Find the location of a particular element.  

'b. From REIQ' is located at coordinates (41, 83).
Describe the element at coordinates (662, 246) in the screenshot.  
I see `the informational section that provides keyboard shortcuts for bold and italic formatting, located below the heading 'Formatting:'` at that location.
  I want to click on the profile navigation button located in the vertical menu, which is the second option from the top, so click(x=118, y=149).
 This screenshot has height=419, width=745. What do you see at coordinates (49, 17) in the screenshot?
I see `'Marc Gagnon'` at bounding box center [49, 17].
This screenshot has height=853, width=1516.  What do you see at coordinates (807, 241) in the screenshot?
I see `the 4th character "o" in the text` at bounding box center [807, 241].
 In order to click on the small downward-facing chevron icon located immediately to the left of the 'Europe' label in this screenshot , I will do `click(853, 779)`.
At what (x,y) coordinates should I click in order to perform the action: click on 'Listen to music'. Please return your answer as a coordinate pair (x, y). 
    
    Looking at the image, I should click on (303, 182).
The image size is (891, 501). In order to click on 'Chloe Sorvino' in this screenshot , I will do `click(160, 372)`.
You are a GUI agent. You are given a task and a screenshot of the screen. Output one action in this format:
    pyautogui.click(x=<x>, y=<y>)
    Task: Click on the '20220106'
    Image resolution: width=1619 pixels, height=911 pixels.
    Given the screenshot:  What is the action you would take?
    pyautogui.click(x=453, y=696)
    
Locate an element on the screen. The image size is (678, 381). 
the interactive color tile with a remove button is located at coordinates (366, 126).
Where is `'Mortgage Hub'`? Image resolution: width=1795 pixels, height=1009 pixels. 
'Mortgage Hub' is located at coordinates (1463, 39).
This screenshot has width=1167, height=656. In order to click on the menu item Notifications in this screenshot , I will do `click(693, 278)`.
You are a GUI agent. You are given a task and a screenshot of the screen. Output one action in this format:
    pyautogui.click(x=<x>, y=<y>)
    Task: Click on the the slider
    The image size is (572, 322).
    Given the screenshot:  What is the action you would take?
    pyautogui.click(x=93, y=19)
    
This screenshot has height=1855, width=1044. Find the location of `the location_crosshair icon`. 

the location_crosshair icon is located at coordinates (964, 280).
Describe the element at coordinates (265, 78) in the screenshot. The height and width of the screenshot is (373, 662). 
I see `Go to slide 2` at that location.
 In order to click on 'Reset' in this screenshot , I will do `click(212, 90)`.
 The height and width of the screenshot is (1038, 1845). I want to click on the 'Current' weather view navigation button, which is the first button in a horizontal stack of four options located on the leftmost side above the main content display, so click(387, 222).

__________

# Task requirements
Copy all of the records above line for line, without altering anything.

# Finished answer
Find the location of a particular element.  

'b. From REIQ' is located at coordinates (41, 83).
Describe the element at coordinates (662, 246) in the screenshot.  
I see `the informational section that provides keyboard shortcuts for bold and italic formatting, located below the heading 'Formatting:'` at that location.
  I want to click on the profile navigation button located in the vertical menu, which is the second option from the top, so click(x=118, y=149).
 This screenshot has height=419, width=745. What do you see at coordinates (49, 17) in the screenshot?
I see `'Marc Gagnon'` at bounding box center [49, 17].
This screenshot has height=853, width=1516.  What do you see at coordinates (807, 241) in the screenshot?
I see `the 4th character "o" in the text` at bounding box center [807, 241].
 In order to click on the small downward-facing chevron icon located immediately to the left of the 'Europe' label in this screenshot , I will do `click(853, 779)`.
At what (x,y) coordinates should I click in order to perform the action: click on 'Listen to music'. Please return your answer as a coordinate pair (x, y). 
    
    Looking at the image, I should click on (303, 182).
The image size is (891, 501). In order to click on 'Chloe Sorvino' in this screenshot , I will do `click(160, 372)`.
You are a GUI agent. You are given a task and a screenshot of the screen. Output one action in this format:
    pyautogui.click(x=<x>, y=<y>)
    Task: Click on the '20220106'
    Image resolution: width=1619 pixels, height=911 pixels.
    Given the screenshot:  What is the action you would take?
    pyautogui.click(x=453, y=696)
    
Locate an element on the screen. The image size is (678, 381). 
the interactive color tile with a remove button is located at coordinates (366, 126).
Where is `'Mortgage Hub'`? Image resolution: width=1795 pixels, height=1009 pixels. 
'Mortgage Hub' is located at coordinates (1463, 39).
This screenshot has width=1167, height=656. In order to click on the menu item Notifications in this screenshot , I will do `click(693, 278)`.
You are a GUI agent. You are given a task and a screenshot of the screen. Output one action in this format:
    pyautogui.click(x=<x>, y=<y>)
    Task: Click on the the slider
    The image size is (572, 322).
    Given the screenshot:  What is the action you would take?
    pyautogui.click(x=93, y=19)
    
This screenshot has height=1855, width=1044. Find the location of `the location_crosshair icon`. 

the location_crosshair icon is located at coordinates (964, 280).
Describe the element at coordinates (265, 78) in the screenshot. The height and width of the screenshot is (373, 662). 
I see `Go to slide 2` at that location.
 In order to click on 'Reset' in this screenshot , I will do `click(212, 90)`.
 The height and width of the screenshot is (1038, 1845). I want to click on the 'Current' weather view navigation button, which is the first button in a horizontal stack of four options located on the leftmost side above the main content display, so click(387, 222).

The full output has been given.